Diaphaneity refers to the mineral’s ability to transmit light. For instance, some minerals are transparent or translucent. A small amount of distortion might occur when they’re thick, but light will pass through them relatively freely.

Labradorite can be transparent to translucent. However, its translucency depends on the form it has taken. If the Labradorite has a cloudy or earthy form, there won’t be as much light traveling through it. However, when Labradorite is exposed to bright light and looked at from different angles, you can see flashes of yellow, blue, violet, orange, and green.


Finding The Specific Gravity

Every stone has its unique specific gravity, which helps us identify them. Specific gravity is one of the best properties to measure when identifying mineral specimens. Most minerals have a narrow range of specific gravity, so getting an accurate measurement can go a long way toward identification.

Specific gravity is a unitless number describing how heavy a mineral is compared to equal volumes of water. For example, if a mineral is three times as dense as water, it’ll have a specific gravity of three. This is useful because while two minerals might be the same size, they’ll each have a different specific gravity.

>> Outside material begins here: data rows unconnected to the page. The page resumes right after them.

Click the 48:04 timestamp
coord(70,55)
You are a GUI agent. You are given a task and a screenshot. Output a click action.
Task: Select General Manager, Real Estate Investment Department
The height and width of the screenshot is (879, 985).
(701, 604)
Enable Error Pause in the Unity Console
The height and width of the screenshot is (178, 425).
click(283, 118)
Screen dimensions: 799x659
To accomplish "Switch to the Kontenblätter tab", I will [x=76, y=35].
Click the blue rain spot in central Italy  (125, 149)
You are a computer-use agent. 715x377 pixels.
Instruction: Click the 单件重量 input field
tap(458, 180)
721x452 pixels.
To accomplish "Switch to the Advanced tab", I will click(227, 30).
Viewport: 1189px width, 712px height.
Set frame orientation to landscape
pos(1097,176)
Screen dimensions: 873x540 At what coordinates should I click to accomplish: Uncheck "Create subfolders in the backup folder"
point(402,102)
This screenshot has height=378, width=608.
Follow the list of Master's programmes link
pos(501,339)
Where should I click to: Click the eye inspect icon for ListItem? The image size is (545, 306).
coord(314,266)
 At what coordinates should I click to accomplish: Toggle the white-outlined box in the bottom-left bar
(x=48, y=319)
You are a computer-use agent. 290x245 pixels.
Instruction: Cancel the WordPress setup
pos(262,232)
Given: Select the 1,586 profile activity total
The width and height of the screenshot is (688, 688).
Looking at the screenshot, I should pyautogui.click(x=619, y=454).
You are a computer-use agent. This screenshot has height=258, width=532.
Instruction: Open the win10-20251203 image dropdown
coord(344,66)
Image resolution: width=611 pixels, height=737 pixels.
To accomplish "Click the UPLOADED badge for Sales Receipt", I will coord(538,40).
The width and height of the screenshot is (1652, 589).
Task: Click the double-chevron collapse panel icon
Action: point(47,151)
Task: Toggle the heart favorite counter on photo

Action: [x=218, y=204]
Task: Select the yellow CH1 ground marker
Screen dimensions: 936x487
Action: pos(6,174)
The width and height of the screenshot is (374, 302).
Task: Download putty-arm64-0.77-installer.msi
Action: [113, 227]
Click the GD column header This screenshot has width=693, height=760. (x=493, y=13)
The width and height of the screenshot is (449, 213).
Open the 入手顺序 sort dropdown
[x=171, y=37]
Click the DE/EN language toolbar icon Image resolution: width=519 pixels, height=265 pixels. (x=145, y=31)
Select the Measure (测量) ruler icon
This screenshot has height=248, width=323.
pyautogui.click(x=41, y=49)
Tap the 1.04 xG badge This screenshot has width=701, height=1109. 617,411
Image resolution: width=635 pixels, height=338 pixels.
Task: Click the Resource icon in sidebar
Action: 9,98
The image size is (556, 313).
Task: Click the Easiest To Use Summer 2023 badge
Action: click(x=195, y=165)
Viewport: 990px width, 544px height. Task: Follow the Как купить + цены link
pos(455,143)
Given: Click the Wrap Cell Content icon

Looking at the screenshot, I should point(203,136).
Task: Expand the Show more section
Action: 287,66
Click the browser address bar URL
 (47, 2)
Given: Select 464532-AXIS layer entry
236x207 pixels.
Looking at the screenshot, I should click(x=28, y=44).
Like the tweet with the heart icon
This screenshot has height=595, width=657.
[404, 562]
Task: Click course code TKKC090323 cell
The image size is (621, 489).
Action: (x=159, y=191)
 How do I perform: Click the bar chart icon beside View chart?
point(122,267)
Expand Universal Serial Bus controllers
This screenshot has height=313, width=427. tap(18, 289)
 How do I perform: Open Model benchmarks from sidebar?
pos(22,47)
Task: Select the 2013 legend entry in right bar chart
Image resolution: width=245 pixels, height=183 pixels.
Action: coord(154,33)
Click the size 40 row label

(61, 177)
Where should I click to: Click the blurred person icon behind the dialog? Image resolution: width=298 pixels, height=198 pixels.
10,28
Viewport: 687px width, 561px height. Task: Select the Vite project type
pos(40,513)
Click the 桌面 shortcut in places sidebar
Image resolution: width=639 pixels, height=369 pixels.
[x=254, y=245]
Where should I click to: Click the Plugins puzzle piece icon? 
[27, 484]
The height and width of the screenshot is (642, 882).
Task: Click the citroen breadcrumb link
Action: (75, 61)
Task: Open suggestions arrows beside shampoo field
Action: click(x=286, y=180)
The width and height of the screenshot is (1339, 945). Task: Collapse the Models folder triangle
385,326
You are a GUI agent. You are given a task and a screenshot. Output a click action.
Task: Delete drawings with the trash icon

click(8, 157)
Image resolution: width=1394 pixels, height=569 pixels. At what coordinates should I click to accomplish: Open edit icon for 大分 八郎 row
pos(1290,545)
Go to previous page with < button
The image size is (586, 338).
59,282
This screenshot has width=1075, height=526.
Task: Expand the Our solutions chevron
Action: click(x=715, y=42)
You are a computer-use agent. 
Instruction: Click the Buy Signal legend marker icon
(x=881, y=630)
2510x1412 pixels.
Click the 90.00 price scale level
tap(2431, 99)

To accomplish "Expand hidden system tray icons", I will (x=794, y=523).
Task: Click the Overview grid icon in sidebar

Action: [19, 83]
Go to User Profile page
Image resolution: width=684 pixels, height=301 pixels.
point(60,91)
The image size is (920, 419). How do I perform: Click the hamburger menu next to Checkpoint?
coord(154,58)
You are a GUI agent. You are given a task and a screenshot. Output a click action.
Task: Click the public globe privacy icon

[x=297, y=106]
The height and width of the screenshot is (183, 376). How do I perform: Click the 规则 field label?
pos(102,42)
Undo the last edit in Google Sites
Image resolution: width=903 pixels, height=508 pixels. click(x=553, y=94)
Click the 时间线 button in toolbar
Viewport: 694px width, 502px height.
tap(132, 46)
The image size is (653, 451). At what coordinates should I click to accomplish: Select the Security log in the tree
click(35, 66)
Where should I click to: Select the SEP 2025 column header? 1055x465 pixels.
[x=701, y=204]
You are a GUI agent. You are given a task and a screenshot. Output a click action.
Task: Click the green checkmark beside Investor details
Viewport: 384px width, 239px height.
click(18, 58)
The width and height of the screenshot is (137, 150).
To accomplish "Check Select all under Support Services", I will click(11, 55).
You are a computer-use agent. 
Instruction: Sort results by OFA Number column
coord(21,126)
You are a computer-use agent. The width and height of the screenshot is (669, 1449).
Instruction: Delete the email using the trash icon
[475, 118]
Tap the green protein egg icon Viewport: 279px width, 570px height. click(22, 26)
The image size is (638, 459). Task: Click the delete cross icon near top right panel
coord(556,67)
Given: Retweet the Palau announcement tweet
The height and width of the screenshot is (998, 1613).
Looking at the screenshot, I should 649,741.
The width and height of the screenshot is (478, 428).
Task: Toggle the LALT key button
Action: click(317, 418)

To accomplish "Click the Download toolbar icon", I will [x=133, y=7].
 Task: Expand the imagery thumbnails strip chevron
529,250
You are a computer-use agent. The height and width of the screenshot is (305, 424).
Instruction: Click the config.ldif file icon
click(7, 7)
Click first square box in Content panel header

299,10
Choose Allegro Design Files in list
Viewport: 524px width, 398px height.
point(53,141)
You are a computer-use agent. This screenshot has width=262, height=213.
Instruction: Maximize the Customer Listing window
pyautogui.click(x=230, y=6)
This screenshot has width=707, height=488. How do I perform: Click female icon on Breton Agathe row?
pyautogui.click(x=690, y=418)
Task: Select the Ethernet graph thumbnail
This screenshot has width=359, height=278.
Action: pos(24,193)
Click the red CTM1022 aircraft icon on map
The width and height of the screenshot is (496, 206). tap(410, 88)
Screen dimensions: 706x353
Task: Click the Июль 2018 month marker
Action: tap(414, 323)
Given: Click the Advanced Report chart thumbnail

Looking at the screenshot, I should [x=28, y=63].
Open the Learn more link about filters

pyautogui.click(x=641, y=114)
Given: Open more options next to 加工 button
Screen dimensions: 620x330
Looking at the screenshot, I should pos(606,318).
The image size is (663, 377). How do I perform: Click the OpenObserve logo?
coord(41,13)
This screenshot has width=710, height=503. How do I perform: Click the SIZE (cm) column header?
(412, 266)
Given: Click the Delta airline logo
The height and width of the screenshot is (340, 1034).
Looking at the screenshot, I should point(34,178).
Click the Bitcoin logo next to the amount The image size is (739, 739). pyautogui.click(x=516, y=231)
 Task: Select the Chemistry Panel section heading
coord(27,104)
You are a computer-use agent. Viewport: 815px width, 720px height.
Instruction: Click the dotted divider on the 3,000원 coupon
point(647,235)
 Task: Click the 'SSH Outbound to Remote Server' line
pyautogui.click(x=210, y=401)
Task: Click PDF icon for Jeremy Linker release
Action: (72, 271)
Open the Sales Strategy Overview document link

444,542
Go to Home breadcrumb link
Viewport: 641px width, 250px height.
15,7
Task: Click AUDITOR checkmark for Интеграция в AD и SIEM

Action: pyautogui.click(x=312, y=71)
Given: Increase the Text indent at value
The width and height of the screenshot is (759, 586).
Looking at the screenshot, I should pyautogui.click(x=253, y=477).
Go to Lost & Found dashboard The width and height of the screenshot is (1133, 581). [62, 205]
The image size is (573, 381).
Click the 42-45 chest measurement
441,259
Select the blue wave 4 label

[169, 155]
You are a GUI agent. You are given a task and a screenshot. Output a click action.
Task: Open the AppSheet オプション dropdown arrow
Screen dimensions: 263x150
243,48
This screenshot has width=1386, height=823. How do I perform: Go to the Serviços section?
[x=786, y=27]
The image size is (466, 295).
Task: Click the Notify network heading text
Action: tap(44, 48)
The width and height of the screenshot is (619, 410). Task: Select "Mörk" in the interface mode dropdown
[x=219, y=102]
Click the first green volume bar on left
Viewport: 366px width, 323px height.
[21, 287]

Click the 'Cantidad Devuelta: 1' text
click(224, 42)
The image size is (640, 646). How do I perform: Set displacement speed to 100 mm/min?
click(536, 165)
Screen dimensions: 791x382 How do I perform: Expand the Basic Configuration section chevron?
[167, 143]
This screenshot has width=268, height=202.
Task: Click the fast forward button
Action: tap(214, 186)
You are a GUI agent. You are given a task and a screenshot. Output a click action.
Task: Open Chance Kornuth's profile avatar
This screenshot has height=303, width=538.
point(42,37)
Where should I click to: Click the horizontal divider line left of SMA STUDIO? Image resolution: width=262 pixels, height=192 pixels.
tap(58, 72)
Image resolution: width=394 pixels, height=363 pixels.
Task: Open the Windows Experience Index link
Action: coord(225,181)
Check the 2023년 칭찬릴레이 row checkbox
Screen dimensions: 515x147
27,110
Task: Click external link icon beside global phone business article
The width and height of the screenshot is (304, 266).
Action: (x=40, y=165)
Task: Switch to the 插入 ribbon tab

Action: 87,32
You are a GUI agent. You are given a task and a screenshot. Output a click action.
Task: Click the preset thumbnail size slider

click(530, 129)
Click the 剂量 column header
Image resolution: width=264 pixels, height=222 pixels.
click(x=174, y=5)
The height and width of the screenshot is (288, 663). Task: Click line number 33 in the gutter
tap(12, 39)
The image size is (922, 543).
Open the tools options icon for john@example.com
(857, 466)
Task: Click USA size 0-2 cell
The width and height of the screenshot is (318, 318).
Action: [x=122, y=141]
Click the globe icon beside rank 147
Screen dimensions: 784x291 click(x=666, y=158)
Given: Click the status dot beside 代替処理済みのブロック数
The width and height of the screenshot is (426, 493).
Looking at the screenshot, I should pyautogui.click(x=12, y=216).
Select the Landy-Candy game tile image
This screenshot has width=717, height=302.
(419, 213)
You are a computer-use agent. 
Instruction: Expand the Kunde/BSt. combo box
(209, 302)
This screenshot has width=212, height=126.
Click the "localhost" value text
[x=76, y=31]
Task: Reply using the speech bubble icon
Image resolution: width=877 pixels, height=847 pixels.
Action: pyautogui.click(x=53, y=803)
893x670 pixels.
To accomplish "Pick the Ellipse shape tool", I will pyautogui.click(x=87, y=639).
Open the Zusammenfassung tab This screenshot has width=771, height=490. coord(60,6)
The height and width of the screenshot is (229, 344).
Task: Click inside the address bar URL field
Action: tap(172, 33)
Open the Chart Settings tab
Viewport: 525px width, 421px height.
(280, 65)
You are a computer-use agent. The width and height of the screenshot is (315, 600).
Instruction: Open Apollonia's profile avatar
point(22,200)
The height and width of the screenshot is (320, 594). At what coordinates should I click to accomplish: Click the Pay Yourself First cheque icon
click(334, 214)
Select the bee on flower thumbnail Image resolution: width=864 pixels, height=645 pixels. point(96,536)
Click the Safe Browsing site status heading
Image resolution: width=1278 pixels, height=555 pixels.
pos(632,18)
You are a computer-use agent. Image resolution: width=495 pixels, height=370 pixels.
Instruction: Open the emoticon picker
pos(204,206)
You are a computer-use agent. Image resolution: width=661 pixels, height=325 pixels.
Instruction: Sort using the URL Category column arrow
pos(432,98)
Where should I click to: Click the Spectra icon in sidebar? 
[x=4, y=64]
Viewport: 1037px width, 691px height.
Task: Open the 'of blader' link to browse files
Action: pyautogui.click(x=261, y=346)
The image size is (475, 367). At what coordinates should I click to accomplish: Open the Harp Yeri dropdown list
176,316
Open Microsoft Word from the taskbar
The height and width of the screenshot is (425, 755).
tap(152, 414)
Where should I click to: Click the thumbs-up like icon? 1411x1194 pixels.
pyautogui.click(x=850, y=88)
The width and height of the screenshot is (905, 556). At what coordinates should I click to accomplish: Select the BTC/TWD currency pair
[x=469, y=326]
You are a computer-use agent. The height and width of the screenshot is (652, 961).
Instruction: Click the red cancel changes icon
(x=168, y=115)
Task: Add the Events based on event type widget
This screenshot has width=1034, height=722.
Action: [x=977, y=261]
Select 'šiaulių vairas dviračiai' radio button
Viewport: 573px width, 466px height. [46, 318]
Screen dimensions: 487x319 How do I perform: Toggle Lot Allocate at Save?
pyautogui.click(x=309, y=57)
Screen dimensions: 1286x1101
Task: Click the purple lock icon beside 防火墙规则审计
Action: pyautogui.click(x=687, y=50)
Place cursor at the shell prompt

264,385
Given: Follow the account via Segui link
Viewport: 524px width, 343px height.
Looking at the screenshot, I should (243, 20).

The larger the sample, the more precise the readings tend to be. Remember that this technique can only be used for single mineral or crystal masses. It will not work for minerals embedded in host rocks.


Labradorite’s Specific Gravity: 2.69 – 2.72


As helpful as specific gravity is for identifying minerals, amateurs are usually constrained by the lack of necessary tools for the job. However, one way to work around this is to hold the specimen and note how heavy or heft it feels compared to what you might expect a specimen of that size to weigh.

If you want to determine the specific gravity of your stone like a pro, you’ll need to invest in a higher-end scale.  This is the one gemologists use OHAUS Density Determination Kit.


Identifying Rocks and Minerals Like a Pro

Hopefully, you feel confident in your practice of identifying a piece of labradorite after reading and applying this guide.  You’ll be using the visual part of this guide the most, and you’ll get better as you interact with more gemstones.  Before you know it, you’ll be identifying stones like a gemologist.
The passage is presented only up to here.